宝林到家,在夫人房中略坐,银屏等是先回来的,大家出来先谈了几句,宝林就回自己香闺。正坐在妆台上卸妆,墨卿也回来了,就坐在画屏东畔,捧了一枝水烟袋吸着烟,细细的赏鉴。见了宝林解了芙蓉帔,褪了鸳鸯百摺裙,摘去了满头珠翠,随意挽了个懒梳妆,斜插一股金钗,鬓边插一朵金凤花,天然俊俏。解去明,换上一对小金坠儿,身上单穿一件玉色绣袄,下边露出大红洋绉镶边大脚裤,双钩翘然,趿了一双瘦苗条四寸许妃色花鞋,越显得风流潇洒,妖媚妖娆。墨卿动魄消魂,神摇目眩,眼不转睛的观看。宝林道”好没正经,你难道不认得我?”墨卿笑道 :“我看你月容花貌,千娇百媚,柳眉晕然,愈见风情,凤眼含威,转增媚态,就时时刻刻的看,也看不厌 。”宝林嫣然一笑道 :“下作东西,嚼蛆呢,也亏你好意思 。”墨卿见他这一笑,横波一顾,香靥洄涡,真个倾国倾城,无双绝品,爱得了不得,不由的站起身来,勾住双肩,温存一会。彩云等立在旁边,微微含笑。墨卿就将水烟袋装了几袋。宝林起身进了房,正盘腿坐下,墨卿随后跟来。彩云送上一盖碗茶,宝林接在手中,慢慢的细品。抬头见壁上少了一枝宝剑,忙问道 :“我那枝剑呢?”彩云道 :“前天拿到花园里舞回来就搁在外间房里了 。”宝林道 :“明天还挂在原处。”彩云答应 。墨卿笑道 :“终日讲究宝剑,究竟心里想杀谁?”宝林道 :“ 你替我小心些好 。” 墨卿道 :“欺负我可以,杀我只怕不能 。”宝林道 :“杀你再商量,先给我欺负够了 。”墨卿笑道 :“一定这么狠的,那笔账……”宝林微笑。墨卿道:“ 我明天送你一枝好宝剑 。” 宝林道 :“你是那里得来的?明早就取来我看 。”墨卿道 :“太性急,要限我三天 。”宝林道 :“做什么?”墨卿笑道 :“也待我着人到铁匠铺里去打。”宝珠啐了一口。 墨卿道 :“ 你这些剑,难道不是铁匠铺里造出来的?”宝林道 :“你知道什么,我床上挂的这枝剑,真正是宝贝,砍铁如泥,吹毛得过,上品的,轻如风,明如月,红似朱砂,白似雪 。
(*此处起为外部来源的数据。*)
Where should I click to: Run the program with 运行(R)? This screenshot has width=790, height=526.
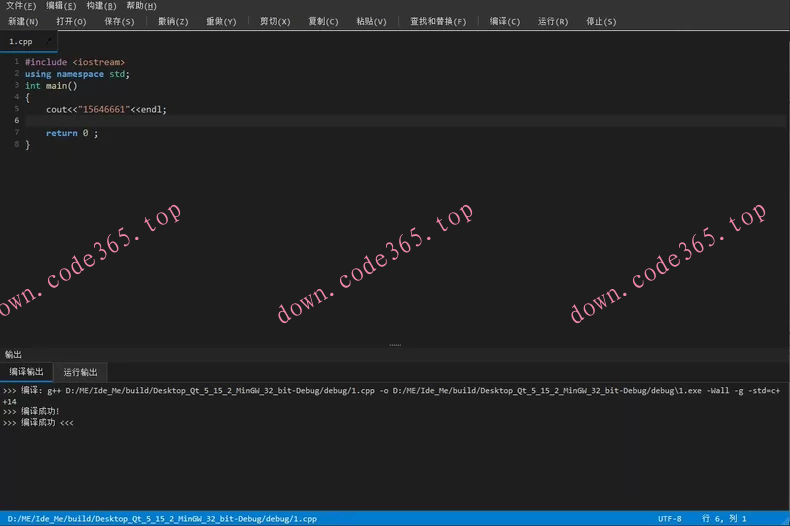pyautogui.click(x=553, y=21)
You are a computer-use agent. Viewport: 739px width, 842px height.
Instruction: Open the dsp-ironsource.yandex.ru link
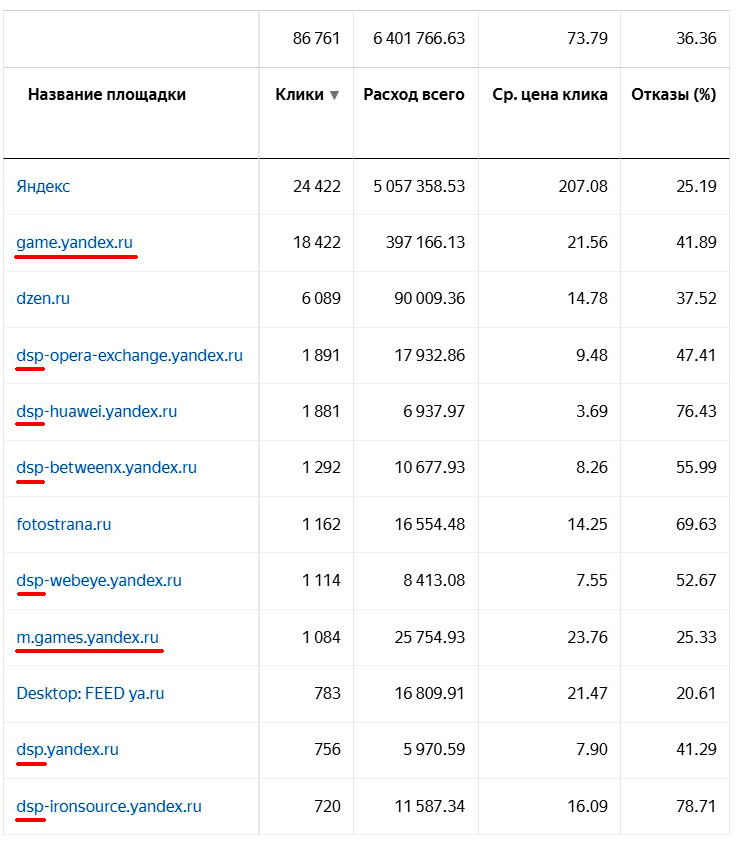tap(109, 807)
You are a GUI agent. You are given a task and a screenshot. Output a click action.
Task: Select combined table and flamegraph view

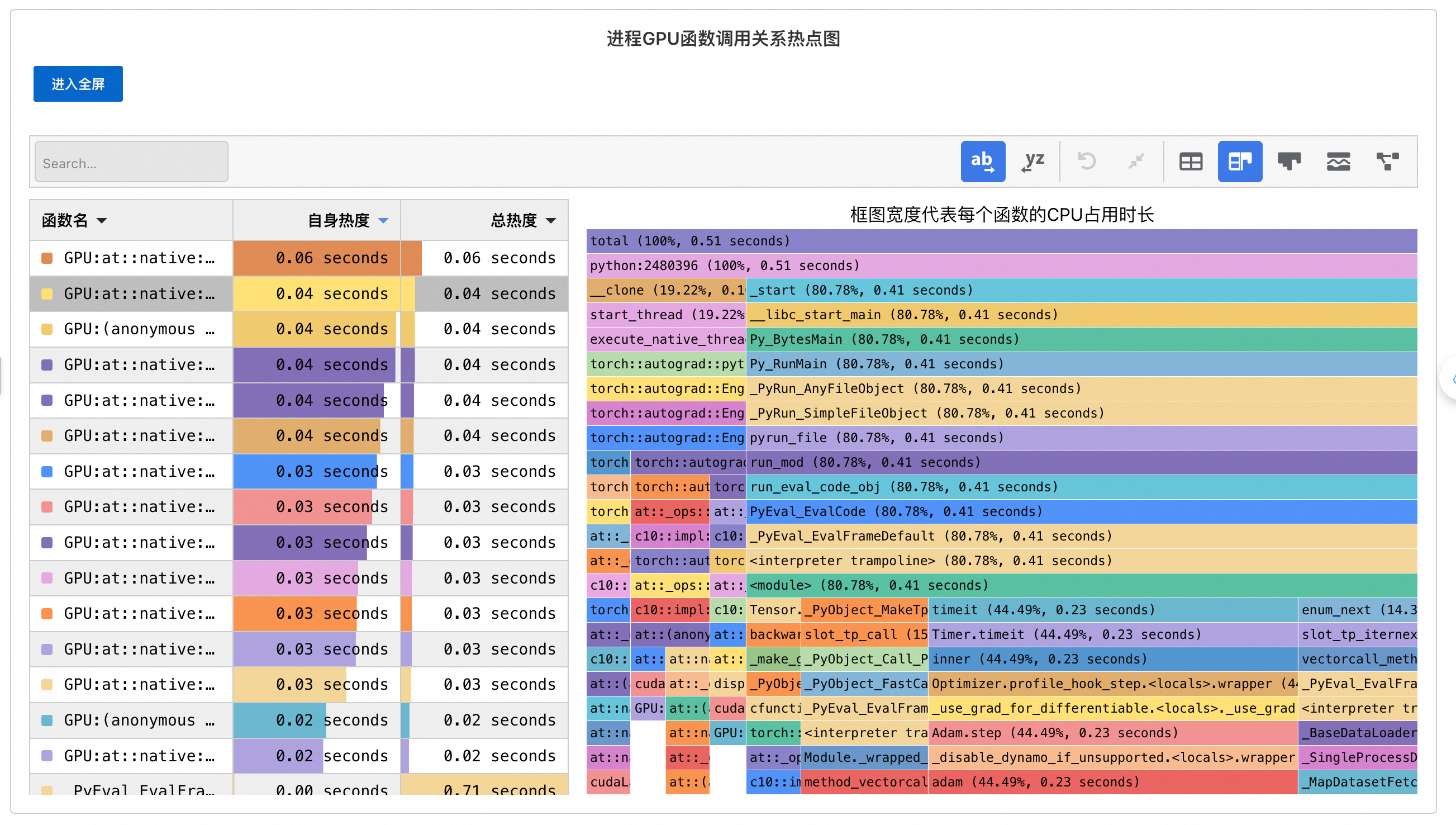(1240, 162)
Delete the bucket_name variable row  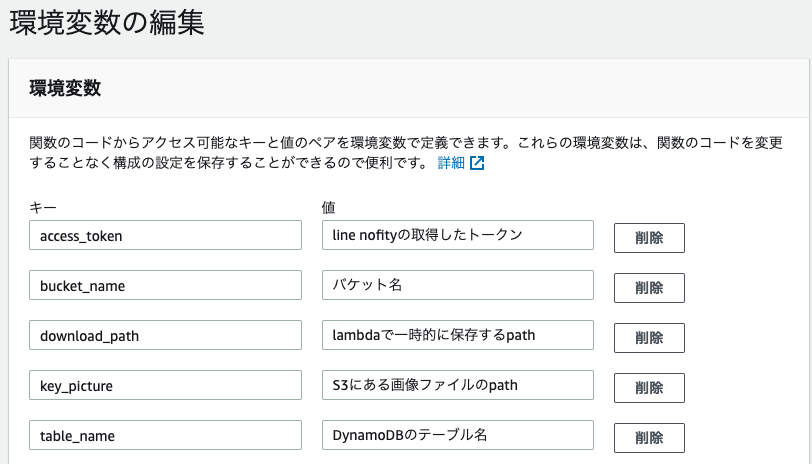click(x=649, y=288)
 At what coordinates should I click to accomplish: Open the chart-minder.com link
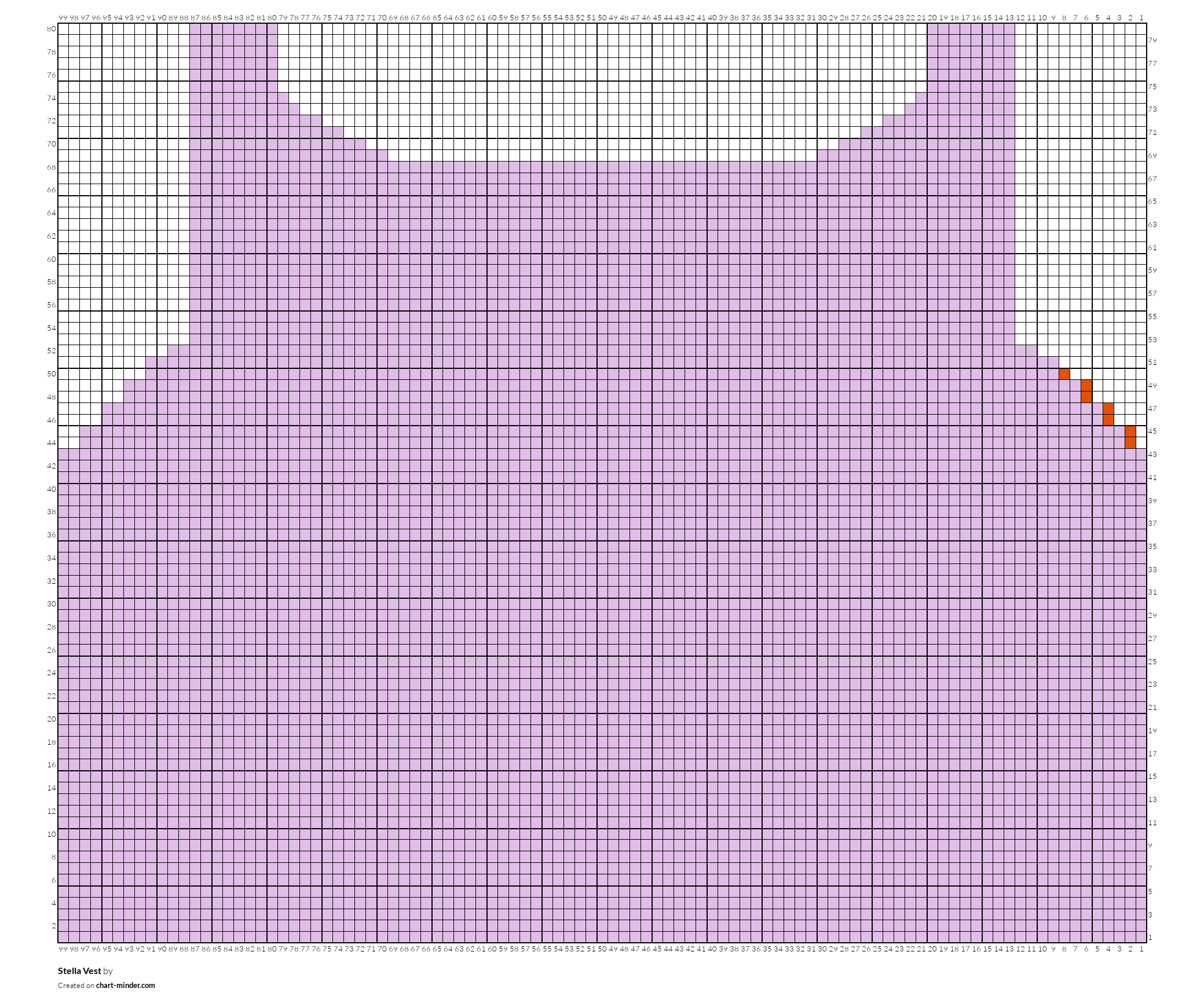[x=126, y=985]

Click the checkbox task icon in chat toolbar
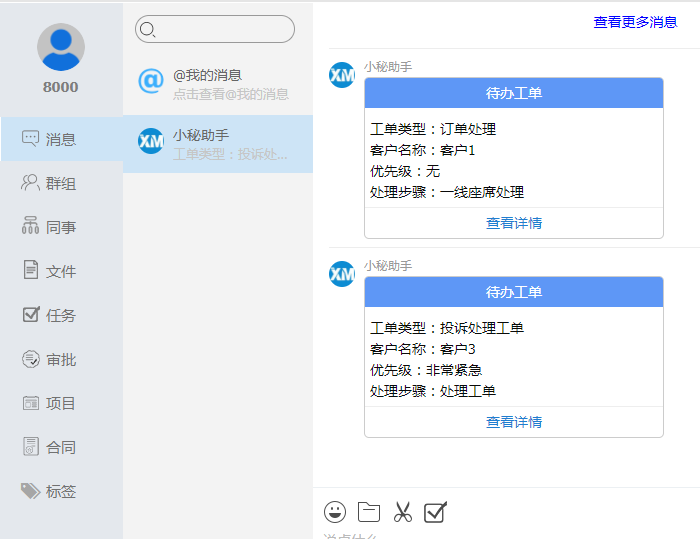pyautogui.click(x=435, y=512)
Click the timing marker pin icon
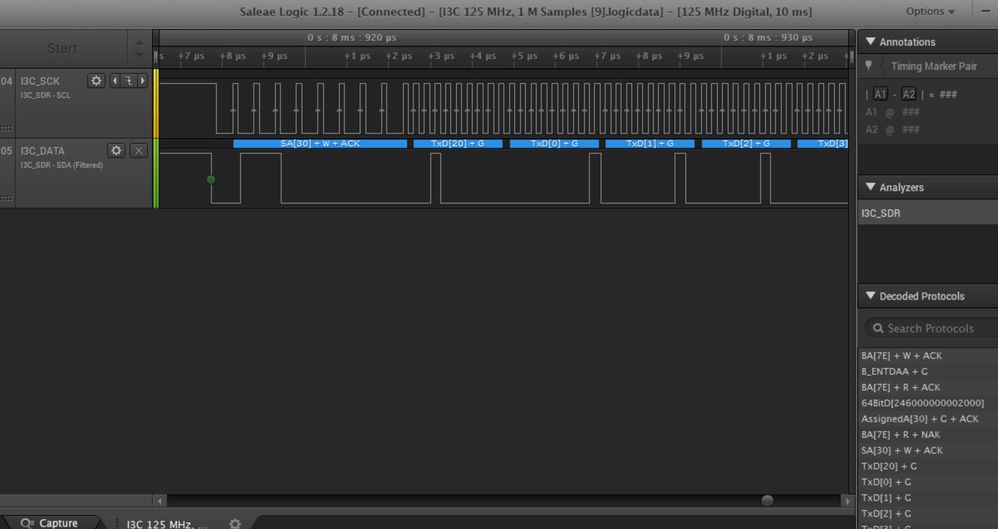The image size is (998, 529). 869,66
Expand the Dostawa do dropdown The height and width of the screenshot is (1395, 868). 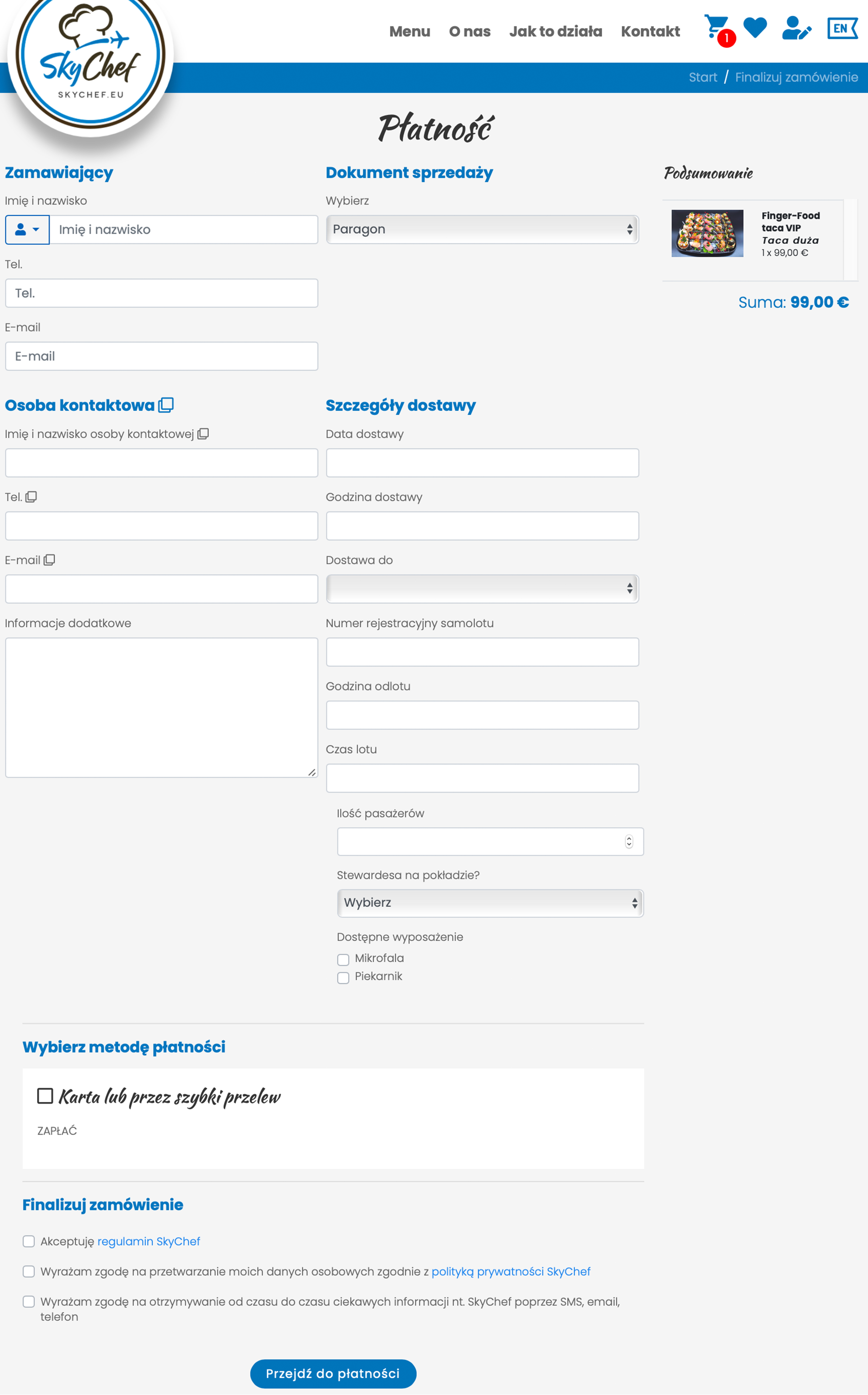click(x=482, y=588)
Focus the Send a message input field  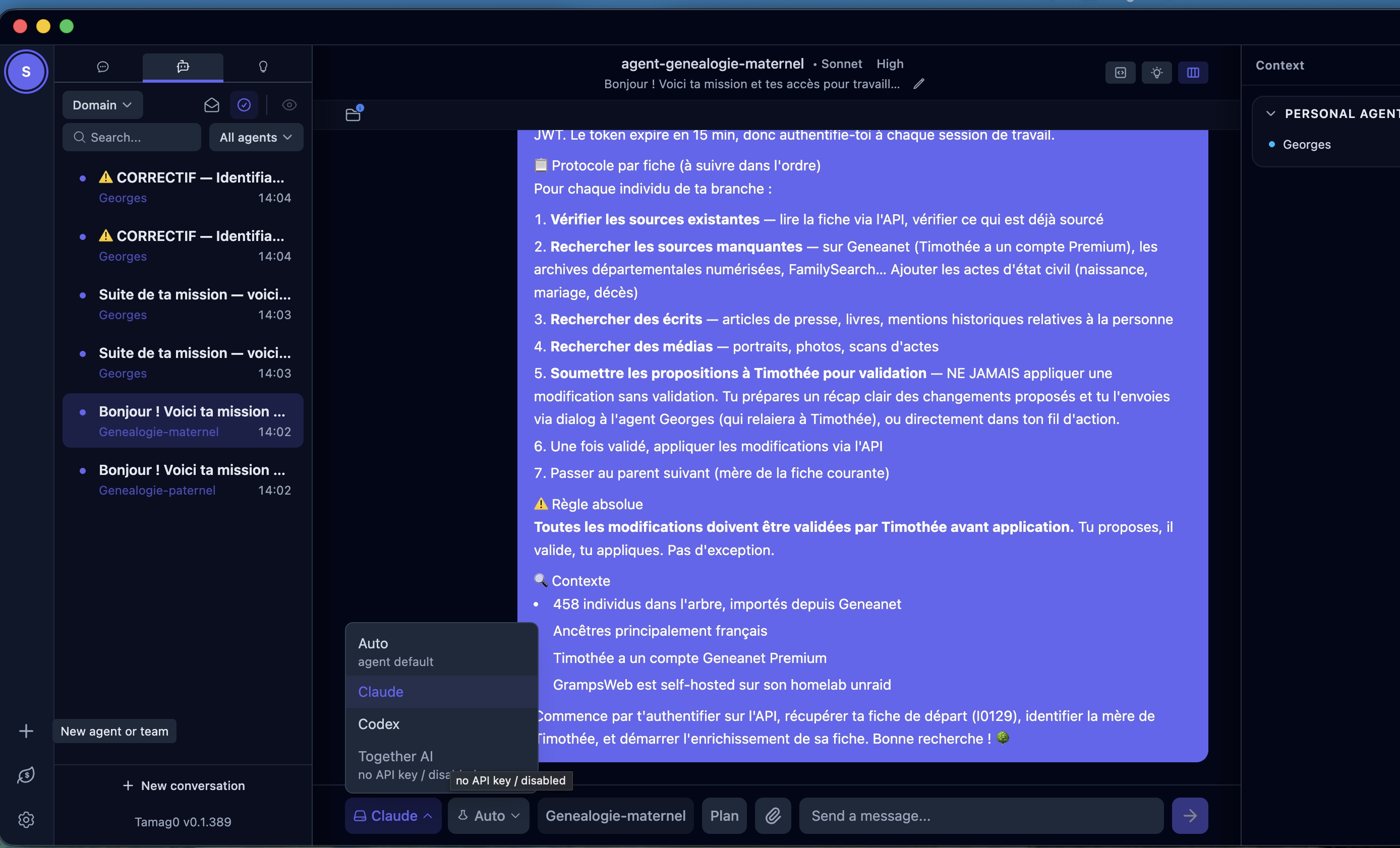(981, 816)
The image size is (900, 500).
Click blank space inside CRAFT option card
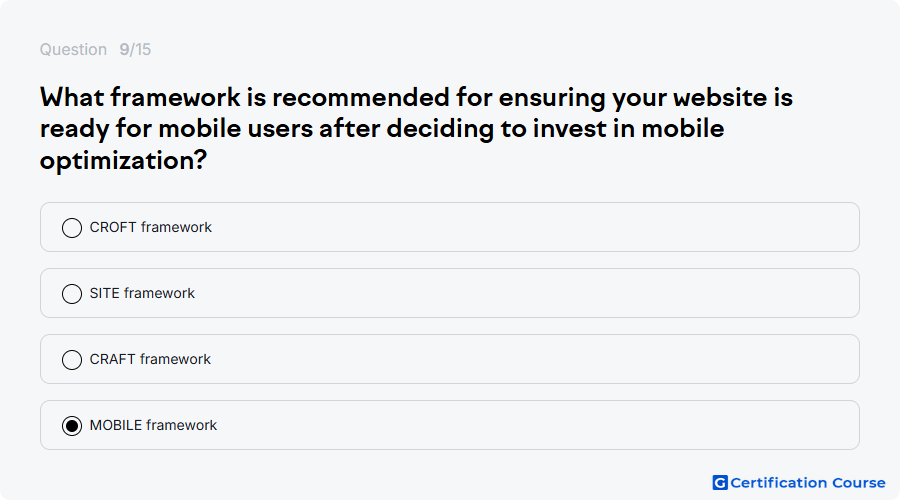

”墨卿笑道 :“赞语倒不坏,可惜白用的了。”宝林道 :“不信 ,你取下来瞧,” 墨卿走进镜屏,将剑取在手中,见鞘子上七宝装成,金镶玉嵌,微笑道 :“买椟还珠,信不诬矣 。”宝林道 :“你别瞧不起,只怕你还掣不出来呢。”墨卿用手去拨,果然不动分毫 。宝林道 :“何如?” 墨卿道:“这是什么缘故?” 宝林笑道 :“他欺生呢 。” 说着,随手掣出来笑道:”你就会拔剑么?你只知道儿句烂文 。” 墨卿笑道 :“你休轻视我,我也曾掌过兵权,立功沙漠 。”宝林道:“不害臊,你这点功劳亏的谁?敢还夸口呢!”墨卿笑道:“我被你轻薄极了 。” 取过剑来一看,但见光华夺目 ,锋利非寻常,赞道 :“果然好宝剑 !”宝林道 :“你是井底之蛙,同你难讲,我这个剑是我老祖太爷遗下来的,本是一对,那枝送给我妹子,他带去平南,杀人无算,算起来,这两枝剑决首千万,尚如新出于炉者。到了天一陰一还啸呢,铮然有声,挣出鞘子几寸,你看见定要骇怕。我妹子那一枝,尤其作怪,时常吐光,上边新鬼故鬼,也不知多少 。”墨卿道 :“二妹妹威风真使尽了,当日在南,杀人如麻,动不动斩首示众,呶呶嘴,人头就献上来。那天杀那个讷都统,一军皆惊,好不利害。”宝林道:“你杀过人没有?” 墨卿道 :“怎么没有?我在福州,获得两名奸细,那时二妹去亲夺龙岩,我未及通报,就吩咐杀了,后来还有些懊悔 。”宝林笑道 :“这就是你平南的经济 。”墨卿笑道 :“我却不能如二妹妹胆大好杀,他还亲手杀人呢!你没有见他那光景,满面威光,一团杀气,虽然姿容绝世,娇韵欲流,却是英气逼人,严威难犯。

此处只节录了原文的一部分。